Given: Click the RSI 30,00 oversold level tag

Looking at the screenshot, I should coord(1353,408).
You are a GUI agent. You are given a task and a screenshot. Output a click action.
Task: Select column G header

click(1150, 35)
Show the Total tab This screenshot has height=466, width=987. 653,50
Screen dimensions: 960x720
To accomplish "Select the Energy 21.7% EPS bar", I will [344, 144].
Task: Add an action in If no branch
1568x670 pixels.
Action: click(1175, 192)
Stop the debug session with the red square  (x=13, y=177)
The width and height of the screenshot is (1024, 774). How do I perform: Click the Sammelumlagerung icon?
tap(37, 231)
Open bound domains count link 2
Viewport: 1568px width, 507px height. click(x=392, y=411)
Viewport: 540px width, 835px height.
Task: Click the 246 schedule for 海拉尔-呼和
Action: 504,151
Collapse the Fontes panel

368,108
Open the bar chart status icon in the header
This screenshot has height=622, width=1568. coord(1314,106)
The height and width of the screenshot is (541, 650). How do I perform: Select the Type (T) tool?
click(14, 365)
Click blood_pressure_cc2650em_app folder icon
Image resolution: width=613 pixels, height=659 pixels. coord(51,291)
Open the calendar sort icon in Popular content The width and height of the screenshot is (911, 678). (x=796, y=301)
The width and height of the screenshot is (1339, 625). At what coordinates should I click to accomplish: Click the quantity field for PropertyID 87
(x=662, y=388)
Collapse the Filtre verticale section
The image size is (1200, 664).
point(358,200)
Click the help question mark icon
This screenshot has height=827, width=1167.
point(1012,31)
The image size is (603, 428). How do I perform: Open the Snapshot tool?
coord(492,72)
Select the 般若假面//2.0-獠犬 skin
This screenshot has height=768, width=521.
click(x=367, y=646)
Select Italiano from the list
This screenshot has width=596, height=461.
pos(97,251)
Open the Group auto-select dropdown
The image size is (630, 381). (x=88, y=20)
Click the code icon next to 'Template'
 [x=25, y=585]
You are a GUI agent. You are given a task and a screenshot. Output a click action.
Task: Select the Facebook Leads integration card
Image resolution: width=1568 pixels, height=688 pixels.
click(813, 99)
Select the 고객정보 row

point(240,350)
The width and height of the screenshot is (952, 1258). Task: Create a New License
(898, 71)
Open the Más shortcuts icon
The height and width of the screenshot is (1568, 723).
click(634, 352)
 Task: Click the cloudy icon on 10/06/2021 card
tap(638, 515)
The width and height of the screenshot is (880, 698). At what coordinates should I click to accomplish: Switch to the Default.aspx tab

··········

- **INSTRUCTION**: Output every item above again, word for word and line for line.

- **RESULT**:
Given: Click the RSI 30,00 oversold level tag

Looking at the screenshot, I should coord(1353,408).
You are a GUI agent. You are given a task and a screenshot. Output a click action.
Task: Select column G header

click(1150, 35)
Show the Total tab This screenshot has height=466, width=987. 653,50
Screen dimensions: 960x720
To accomplish "Select the Energy 21.7% EPS bar", I will [344, 144].
Task: Add an action in If no branch
1568x670 pixels.
Action: click(1175, 192)
Stop the debug session with the red square  (x=13, y=177)
The width and height of the screenshot is (1024, 774). How do I perform: Click the Sammelumlagerung icon?
tap(37, 231)
Open bound domains count link 2
Viewport: 1568px width, 507px height. click(x=392, y=411)
Viewport: 540px width, 835px height.
Task: Click the 246 schedule for 海拉尔-呼和
Action: 504,151
Collapse the Fontes panel

368,108
Open the bar chart status icon in the header
This screenshot has height=622, width=1568. coord(1314,106)
The height and width of the screenshot is (541, 650). How do I perform: Select the Type (T) tool?
click(14, 365)
Click blood_pressure_cc2650em_app folder icon
Image resolution: width=613 pixels, height=659 pixels. coord(51,291)
Open the calendar sort icon in Popular content The width and height of the screenshot is (911, 678). (x=796, y=301)
The width and height of the screenshot is (1339, 625). At what coordinates should I click to accomplish: Click the quantity field for PropertyID 87
(x=662, y=388)
Collapse the Filtre verticale section
The image size is (1200, 664).
point(358,200)
Click the help question mark icon
This screenshot has height=827, width=1167.
point(1012,31)
The image size is (603, 428). How do I perform: Open the Snapshot tool?
coord(492,72)
Select the 般若假面//2.0-獠犬 skin
This screenshot has height=768, width=521.
click(x=367, y=646)
Select Italiano from the list
This screenshot has width=596, height=461.
pos(97,251)
Open the Group auto-select dropdown
The image size is (630, 381). (x=88, y=20)
Click the code icon next to 'Template'
 [x=25, y=585]
You are a GUI agent. You are given a task and a screenshot. Output a click action.
Task: Select the Facebook Leads integration card
Image resolution: width=1568 pixels, height=688 pixels.
click(813, 99)
Select the 고객정보 row

point(240,350)
The width and height of the screenshot is (952, 1258). Task: Create a New License
(898, 71)
Open the Más shortcuts icon
The height and width of the screenshot is (1568, 723).
click(634, 352)
 Task: Click the cloudy icon on 10/06/2021 card
tap(638, 515)
The width and height of the screenshot is (880, 698). At what coordinates should I click to accomplish: Switch to the Default.aspx tab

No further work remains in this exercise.